-- EXERCISE OBJECTIVE --
Nothing but the lines from the one containing "The image size is (1389, 868)." through the end of the data should be output, each reproduced exactly.

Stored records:
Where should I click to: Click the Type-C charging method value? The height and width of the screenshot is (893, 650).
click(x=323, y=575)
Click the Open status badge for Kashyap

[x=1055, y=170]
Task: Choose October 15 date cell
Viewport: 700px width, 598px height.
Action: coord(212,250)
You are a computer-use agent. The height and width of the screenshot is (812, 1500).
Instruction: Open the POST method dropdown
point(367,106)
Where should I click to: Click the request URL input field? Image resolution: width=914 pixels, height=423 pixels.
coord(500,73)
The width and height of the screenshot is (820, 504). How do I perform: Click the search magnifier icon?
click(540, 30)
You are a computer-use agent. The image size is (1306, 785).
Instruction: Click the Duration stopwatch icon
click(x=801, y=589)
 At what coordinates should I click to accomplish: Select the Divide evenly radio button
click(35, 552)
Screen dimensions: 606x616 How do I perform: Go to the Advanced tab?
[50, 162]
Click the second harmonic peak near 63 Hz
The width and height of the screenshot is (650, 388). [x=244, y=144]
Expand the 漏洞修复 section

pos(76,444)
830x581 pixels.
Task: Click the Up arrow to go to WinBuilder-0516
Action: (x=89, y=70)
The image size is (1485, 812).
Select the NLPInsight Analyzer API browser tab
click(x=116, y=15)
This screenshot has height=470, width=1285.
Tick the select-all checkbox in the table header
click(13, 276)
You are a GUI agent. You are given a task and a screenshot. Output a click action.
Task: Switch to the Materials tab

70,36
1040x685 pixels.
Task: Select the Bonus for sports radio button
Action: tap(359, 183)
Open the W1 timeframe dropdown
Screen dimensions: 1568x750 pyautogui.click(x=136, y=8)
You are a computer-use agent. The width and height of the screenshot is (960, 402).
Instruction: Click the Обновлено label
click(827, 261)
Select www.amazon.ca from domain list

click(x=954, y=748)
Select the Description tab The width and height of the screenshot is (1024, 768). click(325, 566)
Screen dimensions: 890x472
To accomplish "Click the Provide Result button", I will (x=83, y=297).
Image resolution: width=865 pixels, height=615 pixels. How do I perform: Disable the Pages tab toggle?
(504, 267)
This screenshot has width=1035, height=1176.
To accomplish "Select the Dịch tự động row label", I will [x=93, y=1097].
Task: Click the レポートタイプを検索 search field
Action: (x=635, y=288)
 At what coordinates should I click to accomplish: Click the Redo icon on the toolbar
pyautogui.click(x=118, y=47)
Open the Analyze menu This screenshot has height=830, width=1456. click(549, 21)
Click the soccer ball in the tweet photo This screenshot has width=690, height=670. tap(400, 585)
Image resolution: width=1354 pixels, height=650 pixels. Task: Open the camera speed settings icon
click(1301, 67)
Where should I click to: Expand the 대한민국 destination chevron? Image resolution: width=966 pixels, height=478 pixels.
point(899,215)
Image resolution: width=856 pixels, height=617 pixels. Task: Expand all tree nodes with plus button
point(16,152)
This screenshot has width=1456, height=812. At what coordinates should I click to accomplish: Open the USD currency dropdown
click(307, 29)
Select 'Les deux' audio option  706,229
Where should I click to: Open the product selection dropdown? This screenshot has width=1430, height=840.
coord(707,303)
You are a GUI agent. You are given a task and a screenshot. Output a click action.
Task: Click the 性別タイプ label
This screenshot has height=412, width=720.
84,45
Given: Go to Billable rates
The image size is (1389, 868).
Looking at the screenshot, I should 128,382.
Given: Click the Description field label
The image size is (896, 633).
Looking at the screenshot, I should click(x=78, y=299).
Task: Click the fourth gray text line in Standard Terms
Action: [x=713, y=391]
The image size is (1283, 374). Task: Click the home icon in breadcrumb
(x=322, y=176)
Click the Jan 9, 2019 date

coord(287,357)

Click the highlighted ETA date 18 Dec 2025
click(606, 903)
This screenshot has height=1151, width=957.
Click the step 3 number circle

-- RESULT --
The image size is (1389, 868).
Looking at the screenshot, I should 128,382.
Given: Click the Description field label
The image size is (896, 633).
Looking at the screenshot, I should click(x=78, y=299).
Task: Click the fourth gray text line in Standard Terms
Action: [x=713, y=391]
The image size is (1283, 374). Task: Click the home icon in breadcrumb
(x=322, y=176)
Click the Jan 9, 2019 date

coord(287,357)

Click the highlighted ETA date 18 Dec 2025
click(606, 903)
This screenshot has height=1151, width=957.
Click the step 3 number circle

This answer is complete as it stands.